Please reproduce each line of the data below exactly as shown.

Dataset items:
• • • • •

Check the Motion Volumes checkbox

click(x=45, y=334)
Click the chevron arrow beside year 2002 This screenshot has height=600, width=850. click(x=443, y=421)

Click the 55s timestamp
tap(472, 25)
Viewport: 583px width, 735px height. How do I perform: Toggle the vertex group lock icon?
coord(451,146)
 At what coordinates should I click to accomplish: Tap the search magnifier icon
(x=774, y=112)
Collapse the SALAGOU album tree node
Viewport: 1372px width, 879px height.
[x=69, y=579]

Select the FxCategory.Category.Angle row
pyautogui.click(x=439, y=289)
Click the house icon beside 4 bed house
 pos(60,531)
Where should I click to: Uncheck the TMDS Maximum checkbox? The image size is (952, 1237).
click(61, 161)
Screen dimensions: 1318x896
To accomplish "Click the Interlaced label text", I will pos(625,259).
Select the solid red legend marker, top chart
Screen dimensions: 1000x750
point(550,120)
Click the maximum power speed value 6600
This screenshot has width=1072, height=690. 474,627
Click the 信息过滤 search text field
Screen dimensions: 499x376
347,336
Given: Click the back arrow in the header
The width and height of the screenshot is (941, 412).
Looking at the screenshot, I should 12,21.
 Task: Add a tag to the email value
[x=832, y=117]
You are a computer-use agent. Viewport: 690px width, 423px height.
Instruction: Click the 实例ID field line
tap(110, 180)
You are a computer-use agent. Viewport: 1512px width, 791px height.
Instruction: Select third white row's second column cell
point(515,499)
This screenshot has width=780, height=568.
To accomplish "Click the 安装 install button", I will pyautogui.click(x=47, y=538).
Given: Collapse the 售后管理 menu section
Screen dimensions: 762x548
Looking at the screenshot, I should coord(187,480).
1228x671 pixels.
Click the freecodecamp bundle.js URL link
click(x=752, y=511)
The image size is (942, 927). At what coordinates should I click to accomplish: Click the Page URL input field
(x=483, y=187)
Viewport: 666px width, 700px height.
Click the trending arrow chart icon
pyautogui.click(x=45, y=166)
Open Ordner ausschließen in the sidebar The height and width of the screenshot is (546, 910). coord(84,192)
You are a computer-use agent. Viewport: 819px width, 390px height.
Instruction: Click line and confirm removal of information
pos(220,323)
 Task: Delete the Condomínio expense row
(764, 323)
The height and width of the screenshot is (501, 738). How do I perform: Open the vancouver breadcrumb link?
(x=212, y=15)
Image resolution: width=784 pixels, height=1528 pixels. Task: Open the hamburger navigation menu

• • • • •

**TASK RESPONSE:**
Check the Motion Volumes checkbox

click(x=45, y=334)
Click the chevron arrow beside year 2002 This screenshot has height=600, width=850. click(x=443, y=421)

Click the 55s timestamp
tap(472, 25)
Viewport: 583px width, 735px height. How do I perform: Toggle the vertex group lock icon?
coord(451,146)
 At what coordinates should I click to accomplish: Tap the search magnifier icon
(x=774, y=112)
Collapse the SALAGOU album tree node
Viewport: 1372px width, 879px height.
[x=69, y=579]

Select the FxCategory.Category.Angle row
pyautogui.click(x=439, y=289)
Click the house icon beside 4 bed house
 pos(60,531)
Where should I click to: Uncheck the TMDS Maximum checkbox? The image size is (952, 1237).
click(61, 161)
Screen dimensions: 1318x896
To accomplish "Click the Interlaced label text", I will pos(625,259).
Select the solid red legend marker, top chart
Screen dimensions: 1000x750
point(550,120)
Click the maximum power speed value 6600
This screenshot has width=1072, height=690. 474,627
Click the 信息过滤 search text field
Screen dimensions: 499x376
347,336
Given: Click the back arrow in the header
The width and height of the screenshot is (941, 412).
Looking at the screenshot, I should 12,21.
 Task: Add a tag to the email value
[x=832, y=117]
You are a computer-use agent. Viewport: 690px width, 423px height.
Instruction: Click the 实例ID field line
tap(110, 180)
You are a computer-use agent. Viewport: 1512px width, 791px height.
Instruction: Select third white row's second column cell
point(515,499)
This screenshot has width=780, height=568.
To accomplish "Click the 安装 install button", I will pyautogui.click(x=47, y=538).
Given: Collapse the 售后管理 menu section
Screen dimensions: 762x548
Looking at the screenshot, I should coord(187,480).
1228x671 pixels.
Click the freecodecamp bundle.js URL link
click(x=752, y=511)
The image size is (942, 927). At what coordinates should I click to accomplish: Click the Page URL input field
(x=483, y=187)
Viewport: 666px width, 700px height.
Click the trending arrow chart icon
pyautogui.click(x=45, y=166)
Open Ordner ausschließen in the sidebar The height and width of the screenshot is (546, 910). coord(84,192)
You are a computer-use agent. Viewport: 819px width, 390px height.
Instruction: Click line and confirm removal of information
pos(220,323)
 Task: Delete the Condomínio expense row
(764, 323)
The height and width of the screenshot is (501, 738). How do I perform: Open the vancouver breadcrumb link?
(x=212, y=15)
Image resolution: width=784 pixels, height=1528 pixels. Task: Open the hamburger navigation menu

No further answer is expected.